Long-term government bonds extended a post-election selloff on Tuesday. The yield on the 10-year U.S. Treasury note rose to 2.240% from 2.224% on Monday and posted its largest six-day yield gain since December 2010. Yields move inversely to prices.
Short-term debt fell after data from the Commerce Department showed a rise in October retail sales. The yield on the two-year U.S. Treasury note rose to 1.008%, their highest level since Jan. 5 and up from 0.988% Monday. A stronger economy bolsters the case for the Federal Reserve to raise rates, which makes government bonds less appealing to hold.
"We may be in for a bit of a tussle here," said Scott Colyer, CEO and chief investment officer of Advisors Asset Management, who added that he expects bond prices will remain lower for the foreseeable future.
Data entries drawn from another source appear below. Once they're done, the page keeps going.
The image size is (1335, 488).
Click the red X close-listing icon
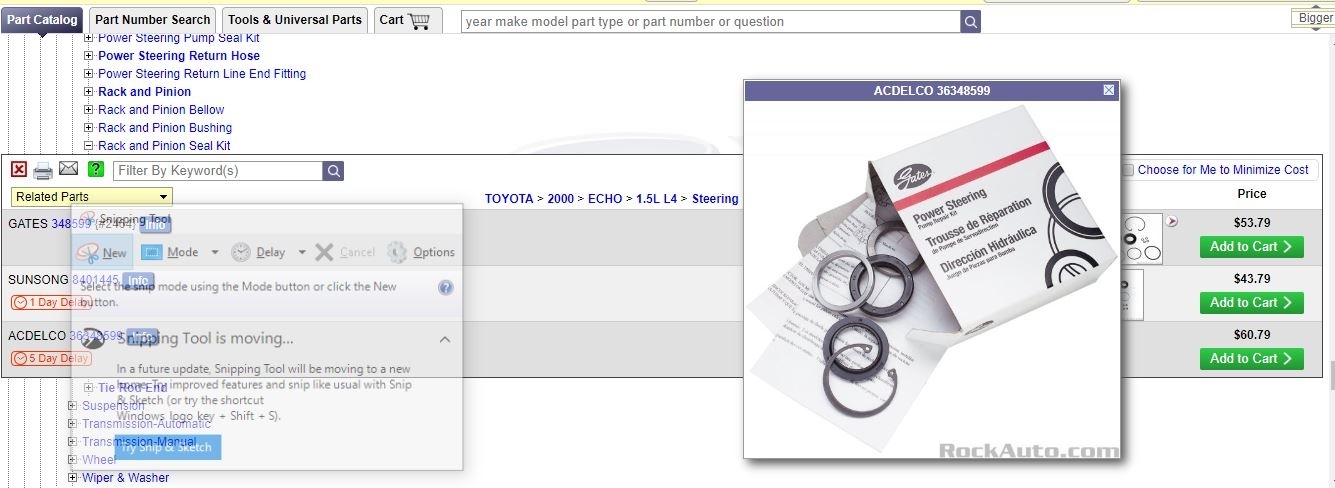(x=19, y=170)
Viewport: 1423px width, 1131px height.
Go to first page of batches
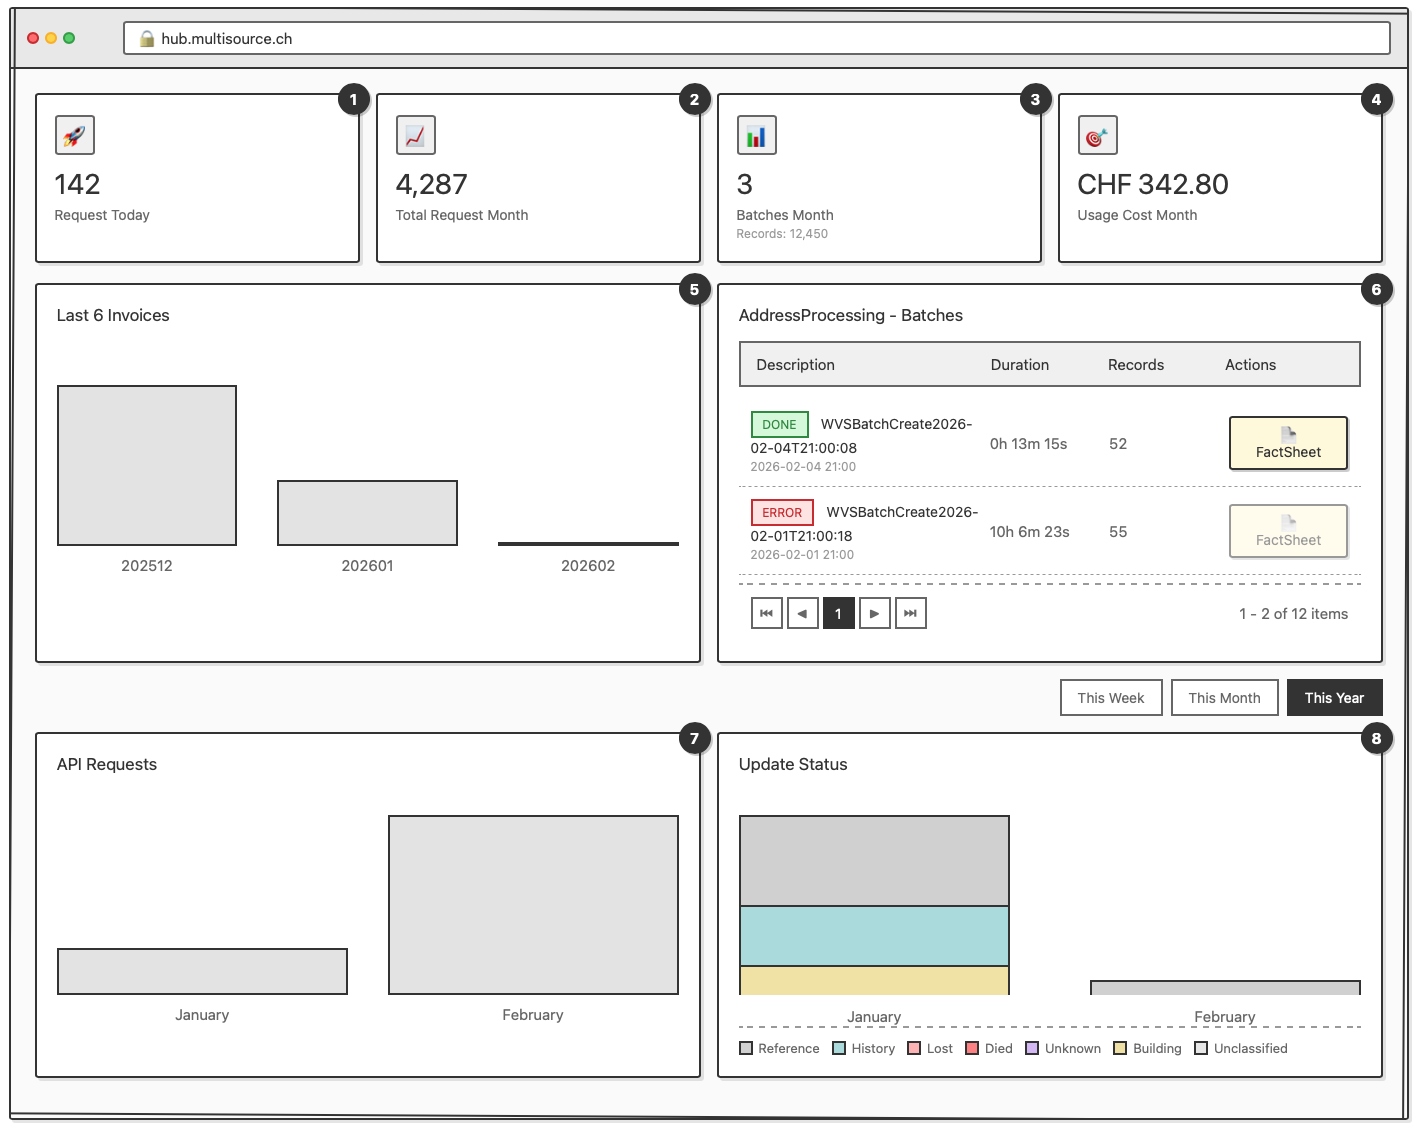[x=767, y=613]
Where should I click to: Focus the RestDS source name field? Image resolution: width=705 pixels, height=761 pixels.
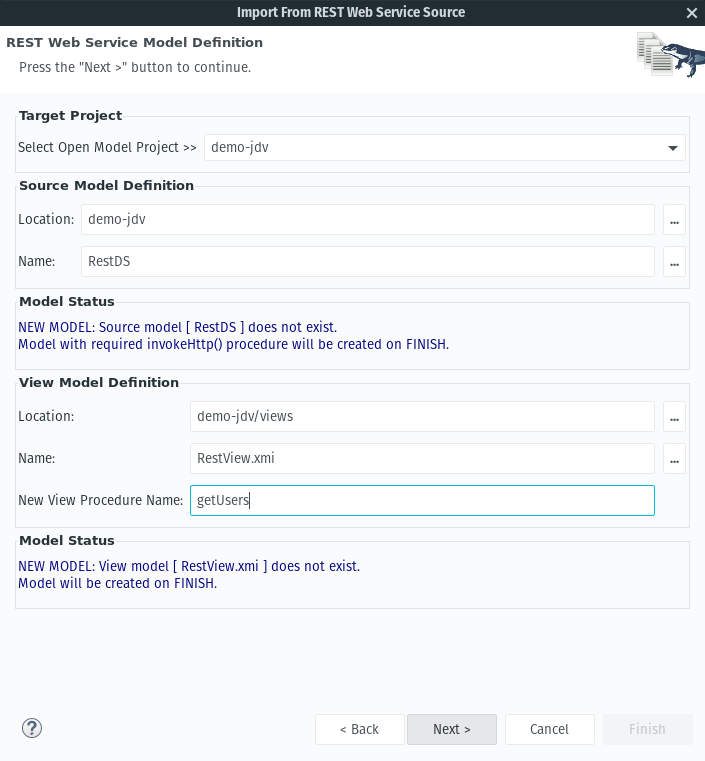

In currencies, the WSJ Dollar Index, which measures the dollar against a basket of 16 currencies, inched up less than 0.1%, on course for a seventh session of gains.
In commodity markets, U.S. crude-oil prices snapped a three-session losing streak as traders positioned for a meeting of the Organization of the Petroleum Exporting Countries at the end of the month, where members are set to discuss a proposed production cut. U.S. crude oil rose 5.7% to $45.81 a barrel, their biggest one-day percentage gain since April.
Energy stocks rallied. Chesapeake Energy rose 10%, Murphy Oil rose 8.2% and Apache gained 7%.
Elsewhere, the Stoxx Europe 600 rose 0.3% following a subdued session in Asia. The Shanghai Composite Index and Japan's Nikkei Stock Average ended with small losses after three sessions of gains, while Hong Kong's Hang Seng rebounded 0.5%.